La Lengua, a través de sus constituyentes interpreta la Realidad, material e inmaterial, de la que formamos parte los seres humanos. Con ella definimos, explicamos, sugerimos, aclaramos, delimitamos, conceptuamos… en definitiva, pensamos y percibimos el Universo.
Pero también, según particulares intereses, los humanos, al usar la Lengua, falseamos,
prostituimos o corrompemos la Verdad, la Realidad.
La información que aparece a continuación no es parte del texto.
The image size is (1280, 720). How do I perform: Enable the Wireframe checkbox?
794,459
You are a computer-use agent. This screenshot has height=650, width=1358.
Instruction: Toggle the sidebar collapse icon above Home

Sobrados ejemplos tenemos de ello en nuestro entorno político, social, religioso, mediático…
Y entre estas y aquellas capacidades de la Lengua, quiero, hoy, centrar mi atención en unas formas lingüísticas que no elucidan o mienten, sino que, por su ambigüedad, sugieren diferentes o antitéticos significados que nos pueden llevar a «creer en» o a «crear» la existencia de referentes que no existen en la Realidad con el consiguiente menoscabo de la Verdad.
Y ello, –¡fíjense bien en lo prodigioso de la Lengua!– sólo a través de mecanismos lingüísticos tan simples, como el establecimiento de una relación sintagmática de dos elementos lingüísticos concretos; es decir, basta con que un hablante de cualquier edad y nivel cultural ponga uno de esos elementos detrás del otro al hablar o al escribir.
La Lengua es un portento de la evolución humana que se potencia, cuando, a través de esos sencillos métodos, parece decidir que es el ser humano quien ha de responsabilizarse de la elección entre esos significados distintos de una palabra cargada de ambigüedad.
Tan sencillos como que una “-o”, una simple “–o”, no más que un morfema, desde luego, provisto de importantes e insoslayables significados: primera persona del singular –el «yo» de la persona que habla–; tiempo verbal, presente; modo verbal, indicativo (expresión de lo real, excluyente de la imaginación, de la hipótesis, del condicionamiento, la orden o el ruego), puede provocar opuestas concepciones, por ejemplo, religiosas, que han conducido –y conducen aún hoy– a la Humanidad al enfrentamiento y a los más cruentos genocidios.
Porque cuando el hablante une al lexema (raíz verbal) “cre-” el citado morfema “–o”, y pronuncia o afirma «Yo creo» puede encontrarse con la duda de si se está refiriendo al «creo» de «crear» o al «creo» de «creer». Al tú, que escucha, le ocurre lo mismo, pero con mayor intensidad en la duda porque no está en la mente del que habla.
Tal práctica lleva al hablante de la lengua castellana a verse sumido en engorrosas y
comprometidas ambigüedades en oraciones como:
«En el dios que yo creo se armonizan…»
«¿Creo porque lo creo?».
«Yo creo lo que creo».
Dejo, al inquieto y preocupado lector, el reflexivo ejercicio de alternar y combinar las acepciones (creer/crear) en los «creo» de cada frase, para que sea él quien resuelva la ambigüedad.
Al concluir, me viene a la mente este lamentable sarcasmo: ¿Esa ambigüedad aparece, exclusivamente, en la Lengua castellana para que los hablantes españoles –considerados «Reserva espiritual de Occidente» en tiempos de fascismo y de ultraderechas neoliberales– dilucidemos tan relevante cuestión lingüístico-religiosa por y para toda la Humanidad?